In Prison Architect you get to be the architect and designer of a prison in the US private prison system. You design, plan, and construct all the buildings, and then control the regime of activities that prisoners must follow, the staffing balance, the prisoner intake and reform programs, and the overall direction of the prison. A five-stage campaign helps you to learn the mechanics of the game while telling a surprisingly engaging and moving story, and a series of grants for each build guides you along particular activities to earn infrastructure and resources. All of the human figures are quite cartooney, so even though they do get into fights and occasionally riots with weapons and blood, it’s not particularly realistic or gruesome in its portrayal. In the combined space it can certainly be unsettling though.
With all of its system design, Prison Architect is quite complex to play. For example, a series of reports allows you to monitor the state of your prison so you can keep tabs on the food, hygiene, clothing, and other needs of your prisoners. You can build canteens/kitchens, yards, laundries, common rooms, workshops, and run education and reform programs to both keep prisoners occupied and happy and get the work of the prison done. (Rehabilitation is really really hard to do, by the way.)
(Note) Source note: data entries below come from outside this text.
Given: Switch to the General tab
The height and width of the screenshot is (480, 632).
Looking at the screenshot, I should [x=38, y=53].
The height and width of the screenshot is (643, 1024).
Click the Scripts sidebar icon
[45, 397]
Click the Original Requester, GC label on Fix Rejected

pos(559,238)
At the same time, it is necessary to employ guards to keep your prisoners in check. These come with many options for upgrading, including tasers, guard dogs, armed guards, surveillance and so on. Along the more punitive route it is even possible to build an execution chamber and have the most serious prisoners on death row. This ability to build the kind of prison you want – rehabilitative, redemptive or punitive – is one of the most replayable aspects of this game.
In fact the system design of Prison Architect is so complex that it is impossible to describe in a short review. There are many different ways of dealing with each problem and the key is balance. This encourages players to optimise their prison systems and thus one of the great educational potentials of Prison Architect is along the lines of systems thinking, a key skills for leaders and knowledge workers of the future.
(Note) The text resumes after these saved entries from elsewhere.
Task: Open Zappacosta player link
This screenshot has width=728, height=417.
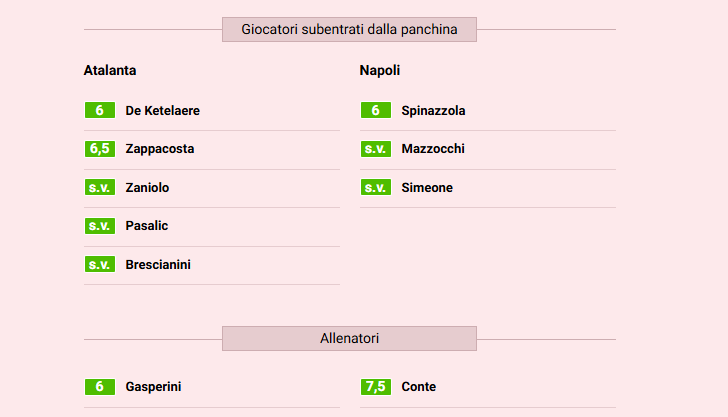Action: [160, 149]
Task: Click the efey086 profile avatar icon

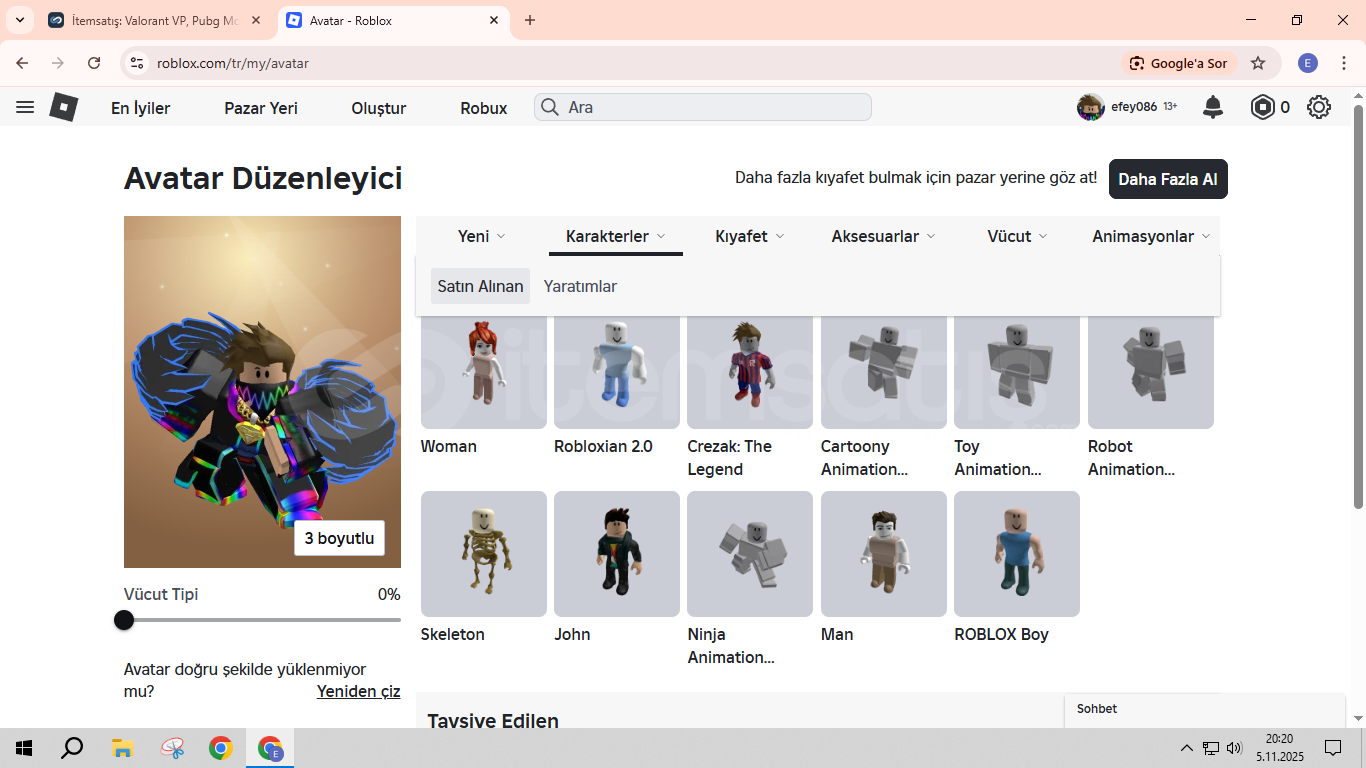Action: [x=1090, y=107]
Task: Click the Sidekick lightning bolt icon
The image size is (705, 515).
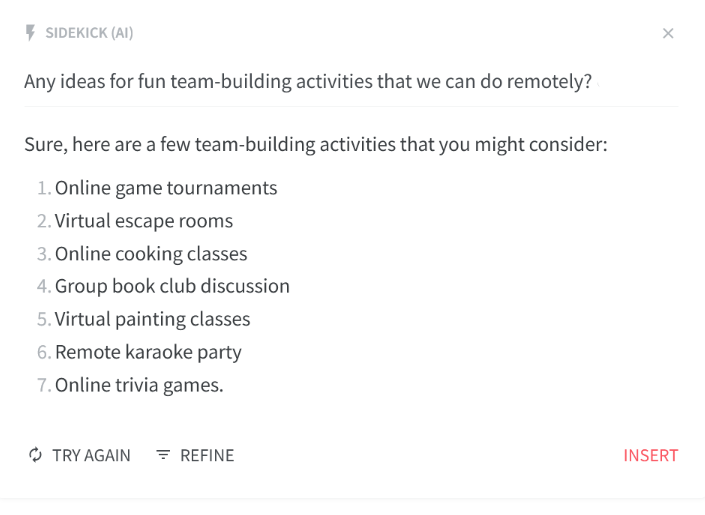Action: pos(31,33)
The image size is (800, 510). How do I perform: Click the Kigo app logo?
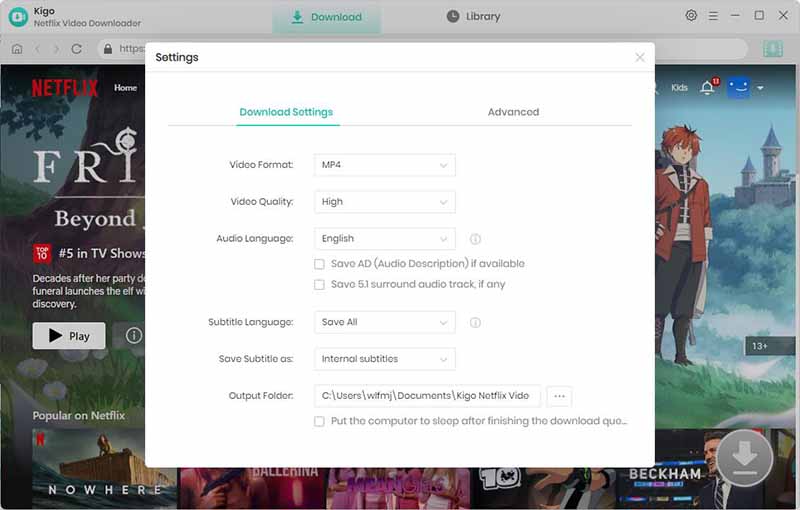[x=17, y=17]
The game also forces you to come to grips with the dehumanisation of inmates in the US prison system: you literally cannot control them or their behaviour at all, you can only shape the environment around them. Like anything else in a private industry the key factor is cash: you receive money for each prisoner you take in, for each day you avoid incidents, and for products that your inmates produce in factories. The labour cost is, predictably, very low. This means that you must face up to the privatisation of the prison system you are in control of, and many of these issues are starkly exemplified in the campaign missions at the beginning of the game. Hopefully players learn that incarceration really shouldn’t be a profitable activity.
However, this is not an ‘educational’ game that imparts any kind of particular knowledge. What it does is provide an experience of a specific type, and with an expert teacher in criminology or social science it would be possible to have very productive conversations or activities around crime, deviance and criminal justice in US society and, by extension, elsewhere. Thus it provides ‘teachable moments’ rather than any kind of direct instruction. Unfortunately it’s not a great option for the Game Truck, but it’s definitely good for discussion about the role of games in society.
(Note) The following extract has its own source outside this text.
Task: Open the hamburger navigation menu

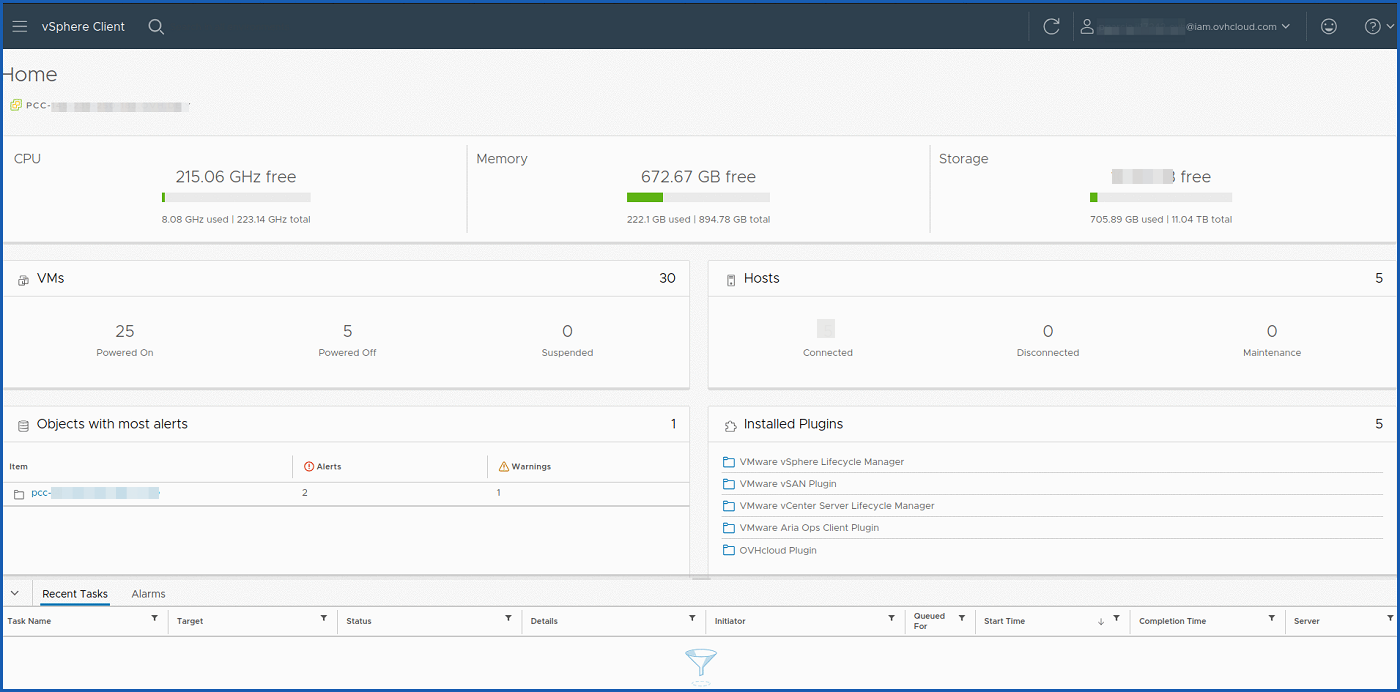Action: pyautogui.click(x=19, y=26)
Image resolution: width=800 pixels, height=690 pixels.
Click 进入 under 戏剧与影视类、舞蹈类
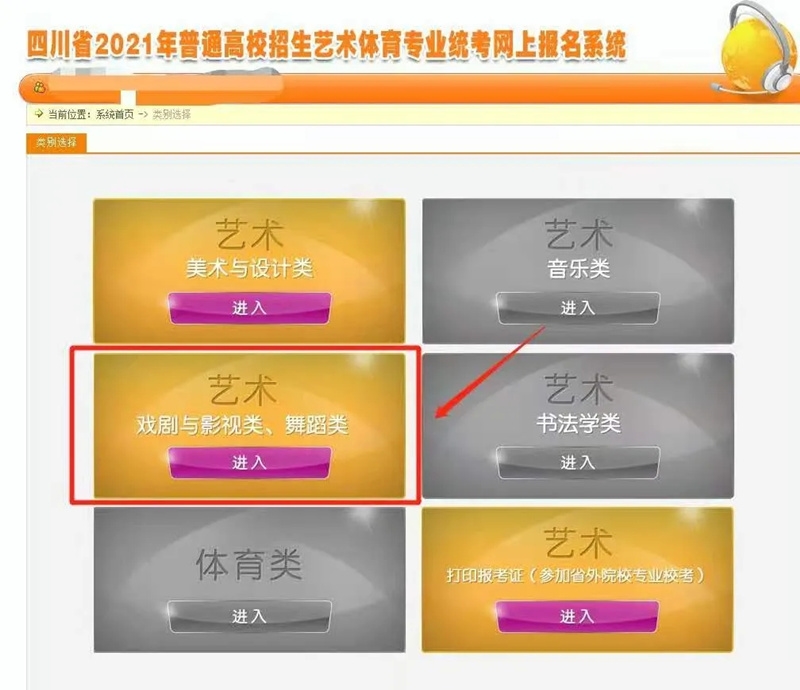249,463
Prison Architect is rated M for mature themes and such; although it’s not particularly mature or confronting, it is quite complex in its gameplay and probably mostly suitable for teens and up. As always though, with some parental co-play it could be a very productive learning experience about both games and society. But for players old enough to play Prison Architect, it’s a challenging and enormously fun game that has way more playability than you might expect. And since it’s an indie game, it’s affordable and offers excellent value, while supporting great creativity in the games industry.